Required actions:
A – Transcribe the tree peony profile between "Tree peonies are" and "flowers have died.", inclusive.
B – According to the tree peony profile, how much earlier do tree peonies flower than garden peonies?
C – Decide whether each statement agrees with the tree peony profile. Answer yes or no, and quote the words that settle it.
(i) Tree peonies die down for winter.
(ii) Ants on the buds harm the plant.
(iii) Tibet is one of the places the tree peony comes from.

Source text:
-------------------------

Common Name: tree peony
Botanical Name: Paeonia suffruticosa
Form: graceful vase shape
Plant Type: deciduous, woody shrub
Mature Size: 3 – 5 ft x 3 -4 ft
Origin: China, Tibet
Hardiness Zones: 5 to 9
Foliage: attractive matte green foliage made of deeply divided leaflets
Flowers: huge 6 to 8 inch flowers with satin-like petals in reds, pinks, white and prominent bright yellow stamens
Fruit: large seed pods that resemble crowns
Exposure: sun to part shade
Soil: rich moist soil that drains well
Uses: specimen, borders, accent, background
Pruning: little needed, just remove dead growth and any suckers that arise from the roots
Problems: not common: canker, leaf blight, scale (ants on the buds cause no harm so leave them be)
Tree peonies are cousins of garden peonies, however, they are not herbaceous. Like their name suggests, tree peonies do not die down for winter. As they age, they reach 5 feet at maturity and to a width of 5 feet. Compared to their lesser cousins, their huge magnificent blossoms flower about 3 weeks earlier and are much, much larger. Both types of peonies benefit from deadheading as soon as their flowers have died.

-------------------------

Listed records:
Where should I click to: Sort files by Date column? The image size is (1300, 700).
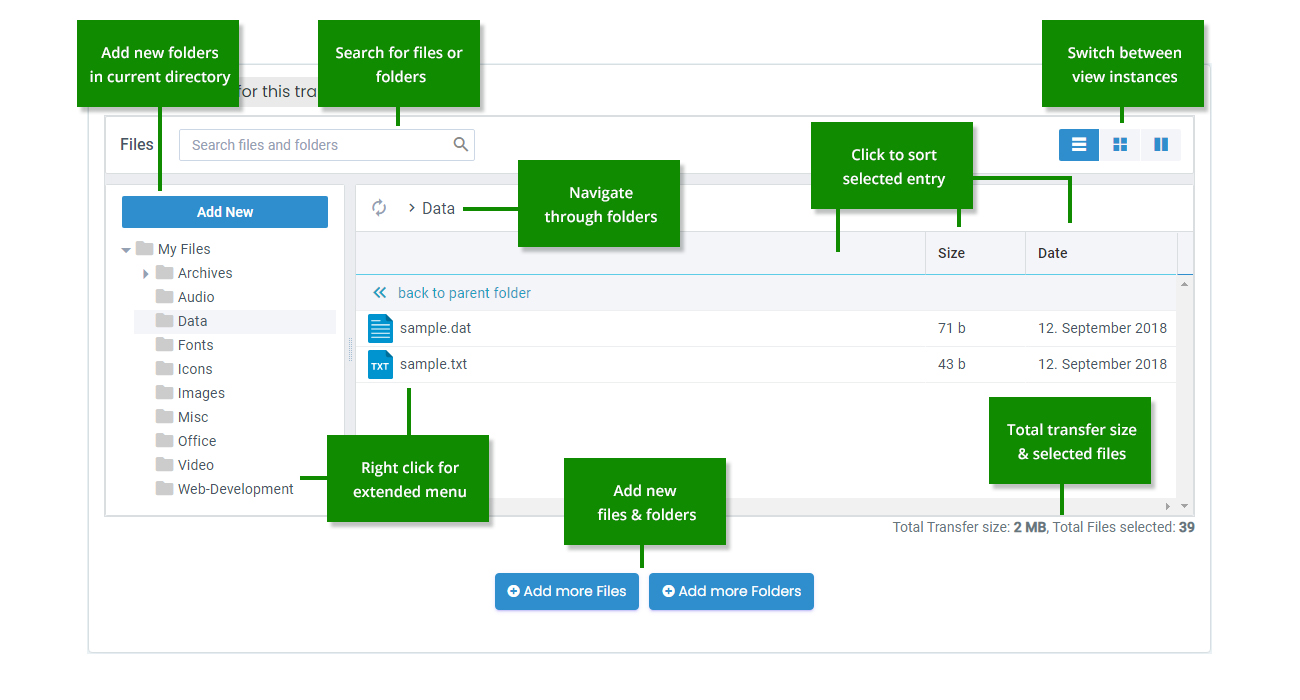pyautogui.click(x=1052, y=253)
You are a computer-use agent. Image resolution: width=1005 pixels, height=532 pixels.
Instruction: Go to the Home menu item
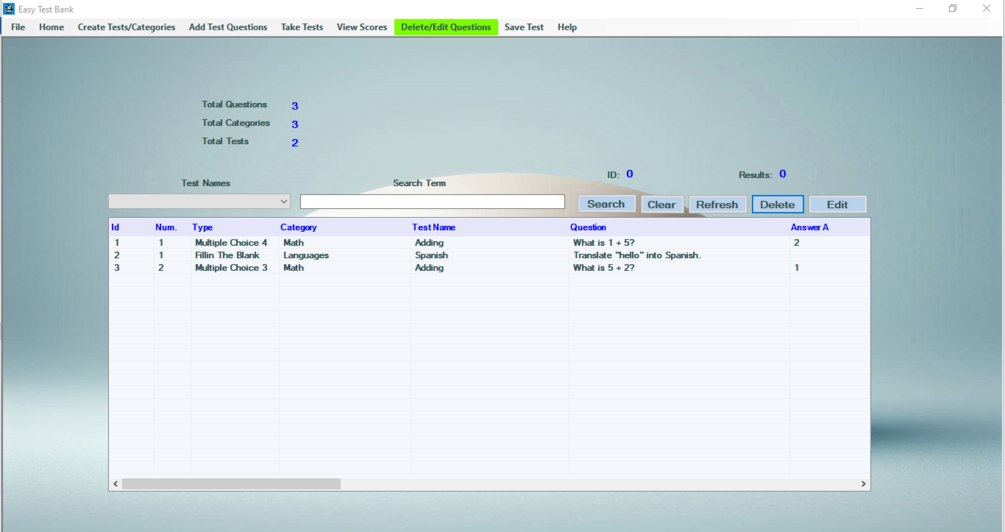(x=51, y=27)
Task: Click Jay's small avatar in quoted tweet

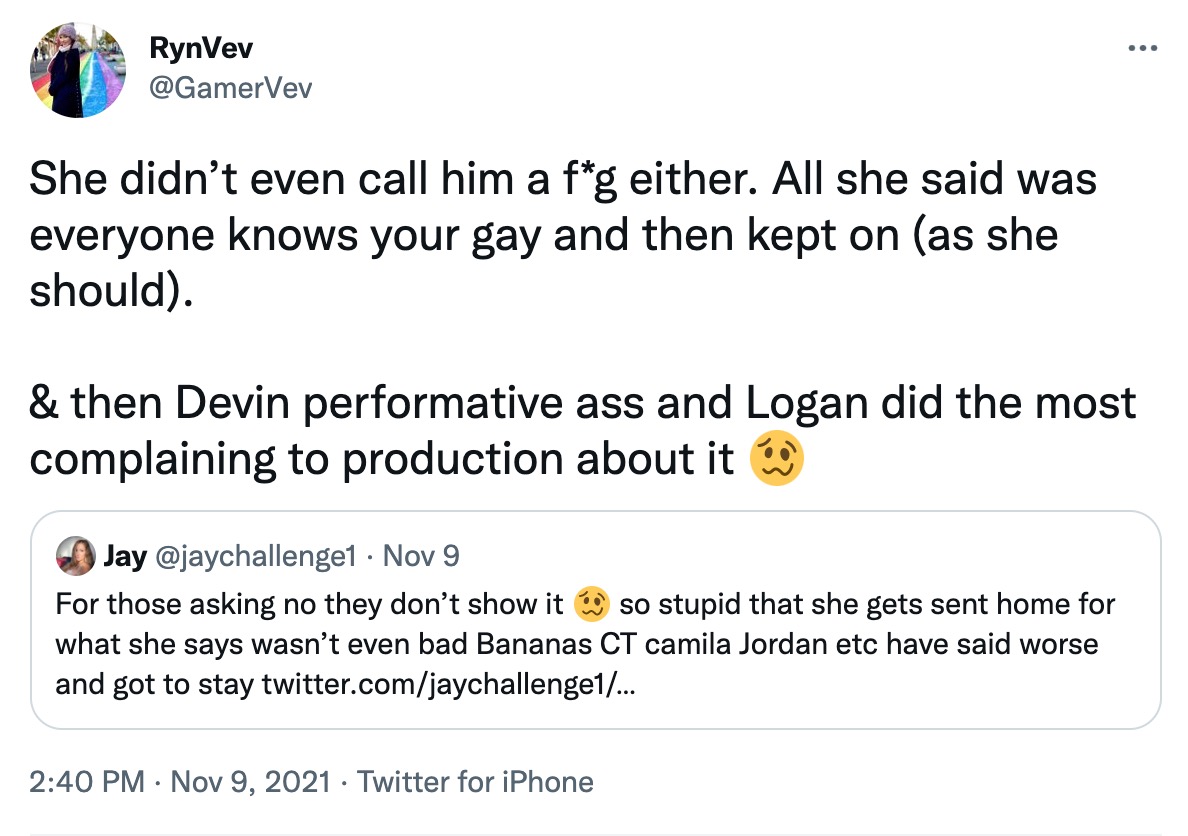Action: 77,555
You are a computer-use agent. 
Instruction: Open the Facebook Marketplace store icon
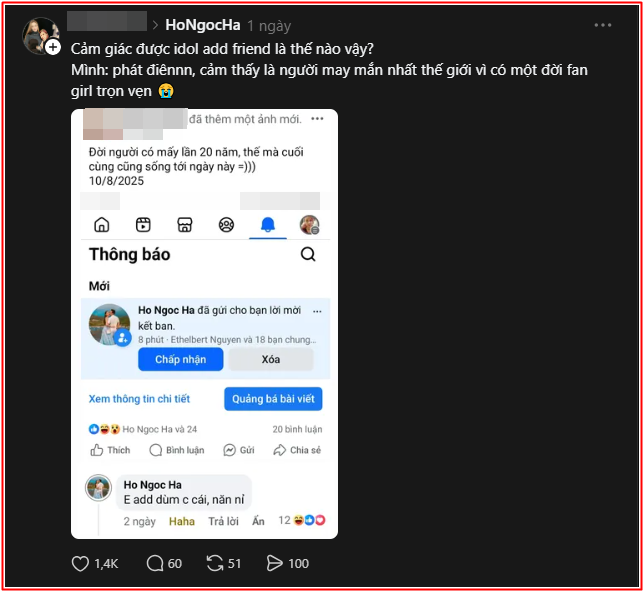coord(184,225)
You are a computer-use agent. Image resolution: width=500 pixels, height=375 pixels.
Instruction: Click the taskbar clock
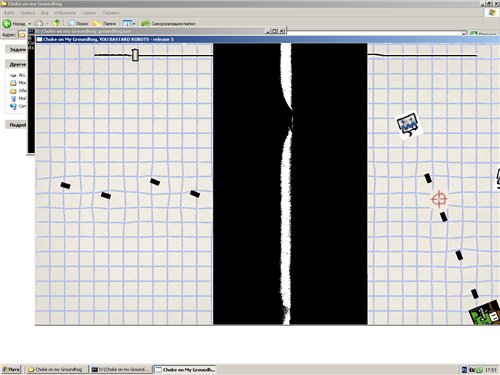(491, 370)
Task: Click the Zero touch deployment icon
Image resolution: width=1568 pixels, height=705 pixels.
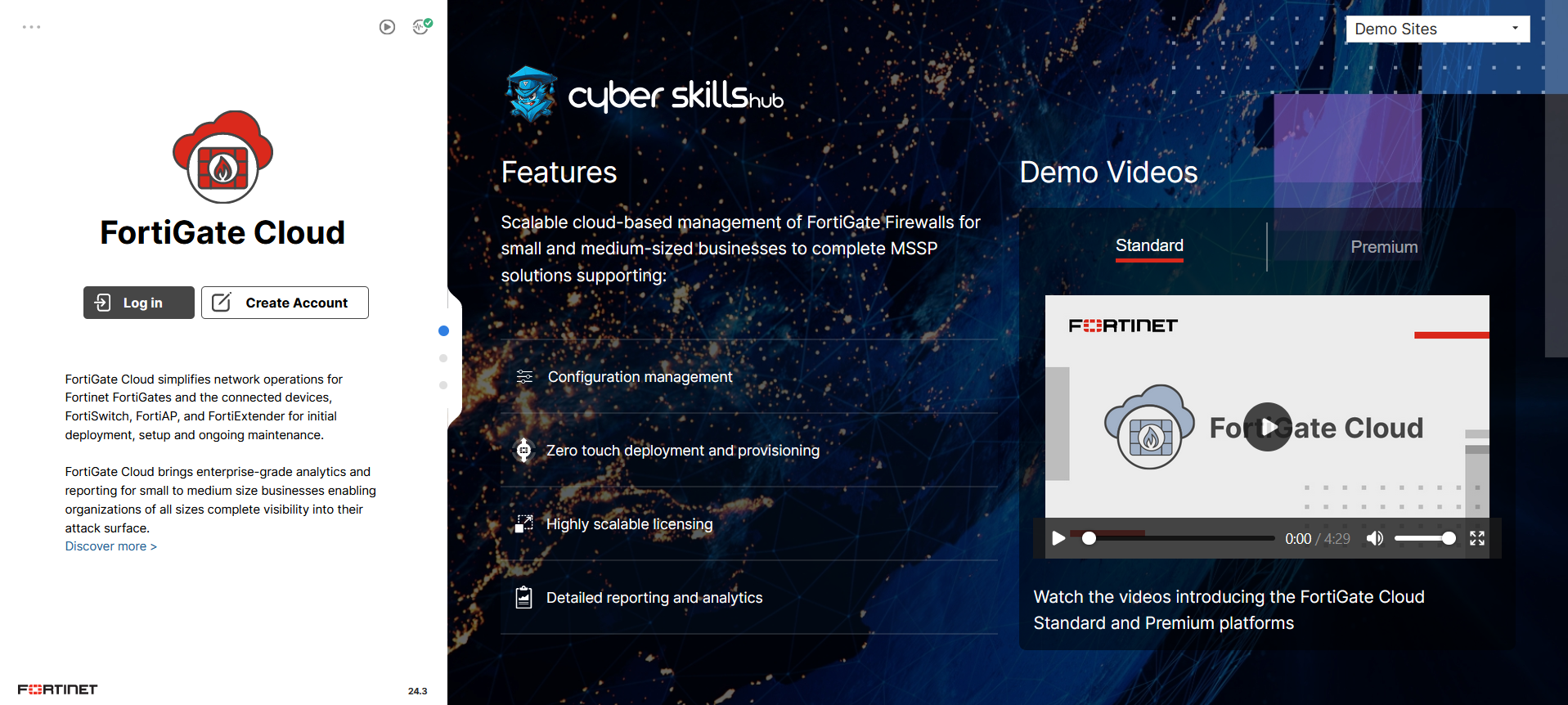Action: tap(523, 451)
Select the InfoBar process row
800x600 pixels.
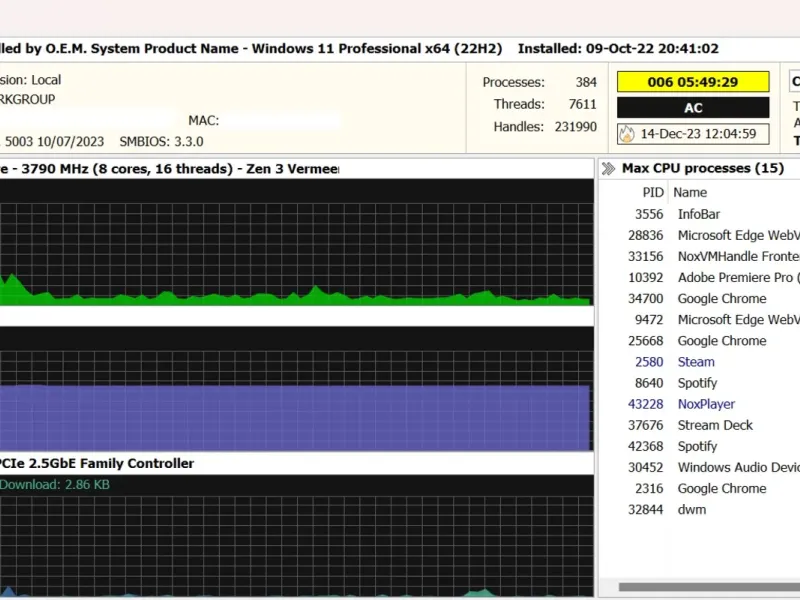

-------------------------

Task-by-task results:
A –
Tree peonies are cousins of garden peonies, however, they are not herbaceous. Like their name suggests, tree peonies do not die down for winter. As they age, they reach 5 feet at maturity and to a width of 5 feet. Compared to their lesser cousins, their huge magnificent blossoms flower about 3 weeks earlier and are much, much larger. Both types of peonies benefit from deadheading as soon as their flowers have died.

B – About 3 weeks earlier.

C –
(i) No: "tree peonies do not die down for winter"
(ii) No: "ants on the buds cause no harm so leave them be"
(iii) Yes: "Origin: China, Tibet"